Asking for a Friend//

My Friends Can’t Afford to Come to My Wedding. Should I Change My Plans?

A destination wedding can be stressful for guests, but a Gottman therapist says there are creative ways to celebrate with those who can’t make it.

Ulises L Guerrero/ Shutterstock
Ulises L Guerrero/ Shutterstock

Editor’s Note: Strong relationships are at the core of a happy life, but sometimes, dealing with the people in our lives is tricky. That’s why Thrive Global partnered with The Gottman Institute on this advice column, Asking for a Friend. Every week, Gottman’s relationship experts will answer your most pressing questions about navigating relationships — with romantic partners, family members, co-workers, friends, and more. Have a question? Send it to [email protected]!
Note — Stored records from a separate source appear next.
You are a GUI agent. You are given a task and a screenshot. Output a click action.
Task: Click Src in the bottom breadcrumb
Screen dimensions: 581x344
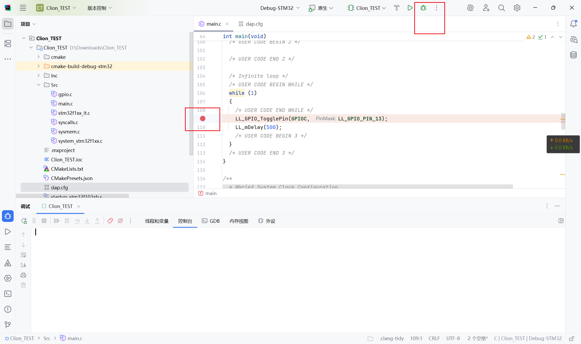tap(47, 338)
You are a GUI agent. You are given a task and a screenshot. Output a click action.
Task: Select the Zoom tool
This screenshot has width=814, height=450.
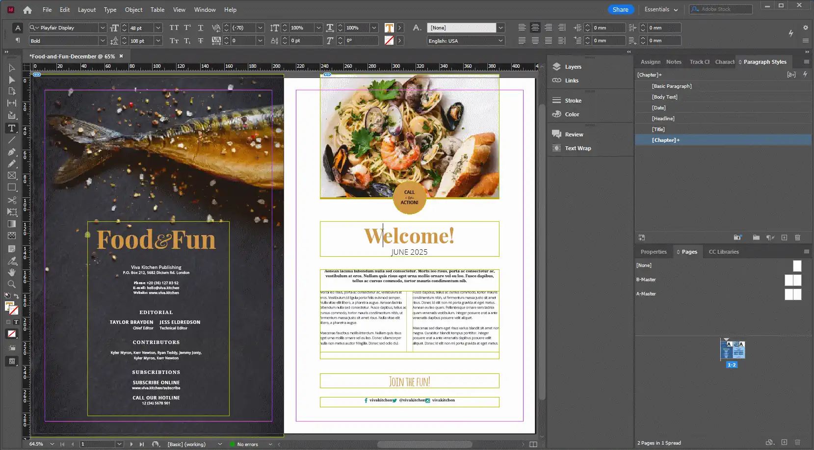click(x=11, y=284)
Q: My partner and I recently got engaged, and it’s always been my dream to have a destination wedding. The planning process hasn’t been too stressful so far, but I was recently sharing the details with a group of my close friends, and they expressed concern about affording the trip (many of them have been struggled financially). The conversation made me realize that if this group can’t afford to come, others are probably in the same boat. Should I change my dream wedding to a more local spot to accommodate other people’s financial situations? 

A: It’s clear that you treasure your friendships. Your friends mean a lot to you, and of course you want them at your wedding. I think you can find a way to make this work. In my private practice, I have worked with many couples, and have heard many similar stories.
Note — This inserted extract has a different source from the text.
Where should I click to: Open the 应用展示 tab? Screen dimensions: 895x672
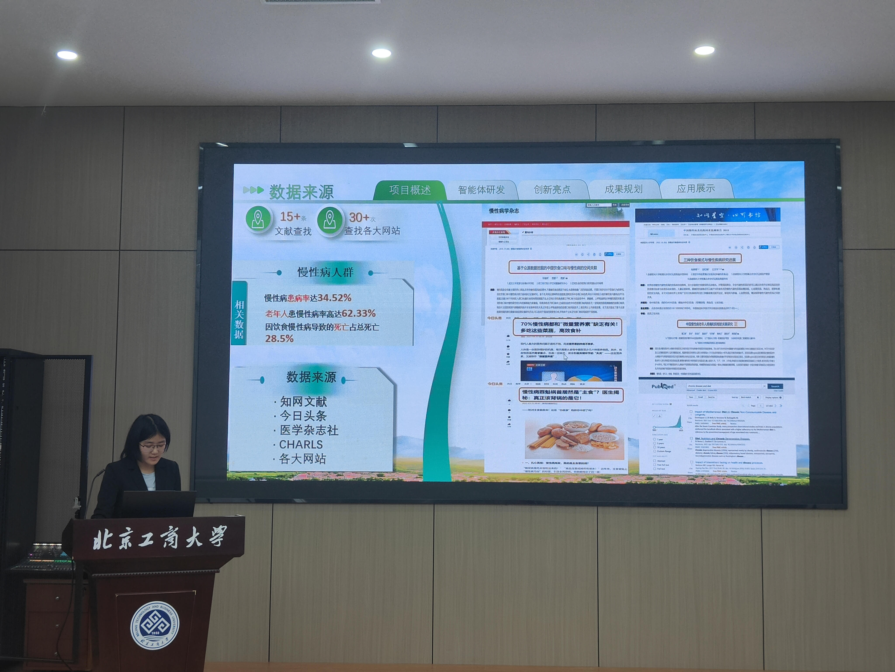click(696, 188)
Some people have a destination wedding ceremony with a smaller group — just close family or people who can afford to get there. Then, the couple has a reception back at home for all the friends and family who could not come to the ceremony. 
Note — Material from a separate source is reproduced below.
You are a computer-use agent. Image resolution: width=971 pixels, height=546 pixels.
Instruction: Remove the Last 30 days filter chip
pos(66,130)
This reception could be really simple, like at your house or a community hall that you can rent, or even a park with a picnic spot. Or it can be fancier at a nice hotel or winery… it all depends on your style. At this reception, you can even do a re-stating of your vows so friends can witness that. You can still have dancing, and a wedding cake, or any other traditions that feel fun and important to you and your fiancé.

It might be a good thing for you to initiate a conversation with your friends to let them know that you’re feeling bad about them possibly not being able to afford this dream destination wedding . Let them know that you are trying to accommodate and be flexible, and are open to the idea of having them attend another, more local celebration if they can’t make it to the destination wedding. Get their thoughts on that. They might be really open to it and thankful, so it’s best to have a conversation rather than assuming how they will respond. They may even want to help you plan that local celebration, and inviting them to do so might make them feel even more included!

I think it is important that you have the dream wedding, but perhaps you and your fiancé can get creative and find a way to make your friends who can’t go feel like there is a celebration they can attend. So long as that bonus event feels like an additional joy for you — and not a stressful burden — you can embrace it.